• TASK OBJECTIVE:
Output the lines of the records as a JSON list of strings with one string per line and no blank lines. Start at the beginning of the records and stop after the line that contains "click(840, 77)".

(Items drawn from a dataset)

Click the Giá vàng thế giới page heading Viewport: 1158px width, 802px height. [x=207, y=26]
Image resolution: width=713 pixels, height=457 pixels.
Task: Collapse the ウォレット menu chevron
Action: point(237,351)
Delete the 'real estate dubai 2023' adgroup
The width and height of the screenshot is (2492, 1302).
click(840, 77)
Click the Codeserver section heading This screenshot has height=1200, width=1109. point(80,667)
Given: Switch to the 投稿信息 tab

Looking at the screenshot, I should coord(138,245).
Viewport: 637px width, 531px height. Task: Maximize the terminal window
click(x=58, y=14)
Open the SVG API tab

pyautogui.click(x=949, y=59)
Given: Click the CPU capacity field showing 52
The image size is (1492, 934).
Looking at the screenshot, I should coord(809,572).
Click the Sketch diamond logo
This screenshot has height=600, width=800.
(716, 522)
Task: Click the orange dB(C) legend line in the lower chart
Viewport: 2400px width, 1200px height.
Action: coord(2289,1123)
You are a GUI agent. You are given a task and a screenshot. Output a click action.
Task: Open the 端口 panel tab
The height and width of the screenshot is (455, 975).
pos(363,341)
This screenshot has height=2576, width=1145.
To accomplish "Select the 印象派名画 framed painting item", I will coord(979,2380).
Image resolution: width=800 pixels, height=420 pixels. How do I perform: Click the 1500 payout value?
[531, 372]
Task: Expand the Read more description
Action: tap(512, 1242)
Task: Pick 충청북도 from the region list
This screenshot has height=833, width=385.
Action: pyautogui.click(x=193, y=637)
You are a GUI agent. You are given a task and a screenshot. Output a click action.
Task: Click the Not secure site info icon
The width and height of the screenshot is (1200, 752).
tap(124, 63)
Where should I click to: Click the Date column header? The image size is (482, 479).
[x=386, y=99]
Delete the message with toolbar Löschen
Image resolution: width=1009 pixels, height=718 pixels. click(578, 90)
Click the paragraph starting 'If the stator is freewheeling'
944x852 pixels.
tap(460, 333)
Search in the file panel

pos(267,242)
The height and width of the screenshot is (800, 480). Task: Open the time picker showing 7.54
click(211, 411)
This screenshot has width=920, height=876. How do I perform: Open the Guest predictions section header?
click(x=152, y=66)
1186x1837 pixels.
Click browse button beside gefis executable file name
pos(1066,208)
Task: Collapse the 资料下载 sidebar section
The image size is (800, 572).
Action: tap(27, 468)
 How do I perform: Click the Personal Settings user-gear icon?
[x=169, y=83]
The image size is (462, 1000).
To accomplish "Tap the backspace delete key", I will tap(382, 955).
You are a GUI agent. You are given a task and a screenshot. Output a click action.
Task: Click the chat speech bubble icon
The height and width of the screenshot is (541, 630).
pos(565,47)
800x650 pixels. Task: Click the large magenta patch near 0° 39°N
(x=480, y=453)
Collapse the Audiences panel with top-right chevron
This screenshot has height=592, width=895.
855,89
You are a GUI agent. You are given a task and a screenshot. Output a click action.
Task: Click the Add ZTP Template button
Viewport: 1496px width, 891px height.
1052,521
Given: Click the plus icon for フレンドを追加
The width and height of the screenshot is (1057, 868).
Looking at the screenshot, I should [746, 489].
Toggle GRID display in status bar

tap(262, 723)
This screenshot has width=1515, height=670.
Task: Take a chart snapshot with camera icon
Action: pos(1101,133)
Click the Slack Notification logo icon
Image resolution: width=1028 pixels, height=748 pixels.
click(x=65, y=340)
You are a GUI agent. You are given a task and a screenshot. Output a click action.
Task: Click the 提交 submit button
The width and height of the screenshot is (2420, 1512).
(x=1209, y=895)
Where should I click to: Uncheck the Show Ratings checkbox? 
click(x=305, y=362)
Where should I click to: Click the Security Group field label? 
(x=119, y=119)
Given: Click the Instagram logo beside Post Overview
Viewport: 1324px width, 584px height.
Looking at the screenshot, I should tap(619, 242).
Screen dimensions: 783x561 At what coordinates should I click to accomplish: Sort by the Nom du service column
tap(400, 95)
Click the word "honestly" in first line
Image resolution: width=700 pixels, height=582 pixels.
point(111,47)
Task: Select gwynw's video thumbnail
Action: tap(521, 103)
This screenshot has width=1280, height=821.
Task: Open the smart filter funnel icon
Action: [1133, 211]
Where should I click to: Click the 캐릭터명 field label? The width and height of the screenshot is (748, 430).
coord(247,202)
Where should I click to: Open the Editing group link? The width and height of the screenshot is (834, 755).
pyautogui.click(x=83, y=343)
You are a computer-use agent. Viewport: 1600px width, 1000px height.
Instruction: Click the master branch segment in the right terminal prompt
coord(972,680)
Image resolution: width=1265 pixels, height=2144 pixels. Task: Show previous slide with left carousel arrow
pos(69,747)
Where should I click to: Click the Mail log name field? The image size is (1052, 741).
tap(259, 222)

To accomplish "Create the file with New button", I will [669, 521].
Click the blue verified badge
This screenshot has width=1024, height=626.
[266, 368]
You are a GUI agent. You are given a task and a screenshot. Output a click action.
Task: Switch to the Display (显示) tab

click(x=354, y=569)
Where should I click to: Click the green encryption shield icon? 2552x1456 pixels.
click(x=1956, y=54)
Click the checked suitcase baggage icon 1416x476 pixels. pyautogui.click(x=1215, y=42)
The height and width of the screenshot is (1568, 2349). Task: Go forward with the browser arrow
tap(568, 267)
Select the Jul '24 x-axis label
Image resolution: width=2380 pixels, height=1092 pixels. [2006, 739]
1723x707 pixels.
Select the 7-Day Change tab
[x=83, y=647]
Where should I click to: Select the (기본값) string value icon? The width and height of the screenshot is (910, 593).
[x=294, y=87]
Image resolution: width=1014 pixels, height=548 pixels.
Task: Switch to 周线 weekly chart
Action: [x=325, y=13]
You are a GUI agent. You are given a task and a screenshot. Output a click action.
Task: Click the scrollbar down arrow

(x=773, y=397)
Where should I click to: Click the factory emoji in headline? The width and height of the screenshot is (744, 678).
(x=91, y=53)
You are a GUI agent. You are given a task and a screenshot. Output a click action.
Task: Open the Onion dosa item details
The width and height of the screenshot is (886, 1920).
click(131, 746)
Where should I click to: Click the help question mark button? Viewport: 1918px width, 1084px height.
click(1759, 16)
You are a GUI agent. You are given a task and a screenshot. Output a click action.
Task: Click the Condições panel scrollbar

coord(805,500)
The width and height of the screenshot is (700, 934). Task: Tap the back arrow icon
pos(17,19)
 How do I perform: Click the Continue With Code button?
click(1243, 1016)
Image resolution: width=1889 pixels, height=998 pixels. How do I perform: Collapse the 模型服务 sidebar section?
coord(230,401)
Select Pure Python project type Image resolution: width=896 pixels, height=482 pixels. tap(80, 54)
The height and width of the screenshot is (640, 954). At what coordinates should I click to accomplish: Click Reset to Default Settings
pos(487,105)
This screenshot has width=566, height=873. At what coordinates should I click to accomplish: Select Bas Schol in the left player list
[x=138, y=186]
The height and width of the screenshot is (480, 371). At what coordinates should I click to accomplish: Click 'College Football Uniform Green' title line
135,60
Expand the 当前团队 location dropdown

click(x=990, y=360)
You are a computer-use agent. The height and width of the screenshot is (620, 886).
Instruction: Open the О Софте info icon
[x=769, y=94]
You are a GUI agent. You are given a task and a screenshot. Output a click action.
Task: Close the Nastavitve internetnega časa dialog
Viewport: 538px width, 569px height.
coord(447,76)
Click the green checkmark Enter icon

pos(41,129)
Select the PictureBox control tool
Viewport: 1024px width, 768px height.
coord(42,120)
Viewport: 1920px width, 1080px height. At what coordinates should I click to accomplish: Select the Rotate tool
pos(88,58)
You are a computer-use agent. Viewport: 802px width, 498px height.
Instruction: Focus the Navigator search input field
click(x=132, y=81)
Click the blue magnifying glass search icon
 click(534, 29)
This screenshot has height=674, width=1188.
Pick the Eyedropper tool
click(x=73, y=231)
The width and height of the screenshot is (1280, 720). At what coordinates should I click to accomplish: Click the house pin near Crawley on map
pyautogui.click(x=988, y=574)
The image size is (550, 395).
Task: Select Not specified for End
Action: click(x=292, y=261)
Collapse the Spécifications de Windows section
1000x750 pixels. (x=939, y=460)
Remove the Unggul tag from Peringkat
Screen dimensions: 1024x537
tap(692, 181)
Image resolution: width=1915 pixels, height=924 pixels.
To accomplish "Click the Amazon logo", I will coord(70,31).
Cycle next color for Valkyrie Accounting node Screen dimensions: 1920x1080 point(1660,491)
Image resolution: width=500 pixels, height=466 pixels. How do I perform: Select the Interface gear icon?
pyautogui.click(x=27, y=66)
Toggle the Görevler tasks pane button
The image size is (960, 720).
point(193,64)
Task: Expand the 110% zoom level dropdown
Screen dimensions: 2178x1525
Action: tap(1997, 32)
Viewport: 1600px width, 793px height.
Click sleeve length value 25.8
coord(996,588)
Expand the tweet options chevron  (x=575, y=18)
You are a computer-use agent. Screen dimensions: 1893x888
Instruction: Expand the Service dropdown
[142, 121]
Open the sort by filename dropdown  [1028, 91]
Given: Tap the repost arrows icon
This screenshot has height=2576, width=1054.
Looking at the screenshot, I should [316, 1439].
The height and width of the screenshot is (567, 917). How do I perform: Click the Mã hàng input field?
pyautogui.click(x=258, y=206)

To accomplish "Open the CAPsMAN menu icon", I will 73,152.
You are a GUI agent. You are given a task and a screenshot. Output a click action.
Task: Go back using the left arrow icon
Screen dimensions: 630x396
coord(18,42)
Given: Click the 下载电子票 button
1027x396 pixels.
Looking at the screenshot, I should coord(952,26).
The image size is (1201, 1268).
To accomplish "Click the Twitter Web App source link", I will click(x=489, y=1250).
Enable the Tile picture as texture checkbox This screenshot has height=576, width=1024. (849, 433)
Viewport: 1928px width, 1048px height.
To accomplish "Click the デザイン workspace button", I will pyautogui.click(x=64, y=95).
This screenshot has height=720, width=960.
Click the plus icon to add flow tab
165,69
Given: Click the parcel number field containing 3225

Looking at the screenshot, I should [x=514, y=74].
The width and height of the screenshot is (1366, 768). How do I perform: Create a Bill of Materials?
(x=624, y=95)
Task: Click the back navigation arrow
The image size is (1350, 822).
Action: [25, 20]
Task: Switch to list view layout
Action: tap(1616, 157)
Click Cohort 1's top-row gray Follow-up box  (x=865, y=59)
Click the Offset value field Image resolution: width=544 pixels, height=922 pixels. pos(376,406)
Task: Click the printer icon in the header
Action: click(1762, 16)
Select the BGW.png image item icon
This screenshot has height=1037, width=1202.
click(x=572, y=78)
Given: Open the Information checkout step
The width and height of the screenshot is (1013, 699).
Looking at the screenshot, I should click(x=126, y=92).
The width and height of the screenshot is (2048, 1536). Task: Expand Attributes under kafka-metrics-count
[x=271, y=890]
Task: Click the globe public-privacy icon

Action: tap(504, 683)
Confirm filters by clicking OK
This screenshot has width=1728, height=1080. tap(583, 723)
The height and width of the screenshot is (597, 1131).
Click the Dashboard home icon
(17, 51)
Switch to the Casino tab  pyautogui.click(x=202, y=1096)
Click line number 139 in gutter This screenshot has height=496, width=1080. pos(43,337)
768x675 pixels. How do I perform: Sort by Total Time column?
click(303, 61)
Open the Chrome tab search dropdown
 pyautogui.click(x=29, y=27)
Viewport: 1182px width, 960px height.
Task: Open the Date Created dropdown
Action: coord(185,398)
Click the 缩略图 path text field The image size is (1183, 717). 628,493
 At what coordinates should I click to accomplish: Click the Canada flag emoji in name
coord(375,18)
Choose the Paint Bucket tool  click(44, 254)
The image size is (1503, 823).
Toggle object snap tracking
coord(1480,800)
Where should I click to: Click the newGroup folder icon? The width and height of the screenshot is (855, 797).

• ANSWER TO THE EXERCISE:
[
  "Click the Giá vàng thế giới page heading Viewport: 1158px width, 802px height. [x=207, y=26]",
  "Image resolution: width=713 pixels, height=457 pixels.",
  "Task: Collapse the ウォレット menu chevron",
  "Action: point(237,351)",
  "Delete the 'real estate dubai 2023' adgroup",
  "The width and height of the screenshot is (2492, 1302).",
  "click(840, 77)"
]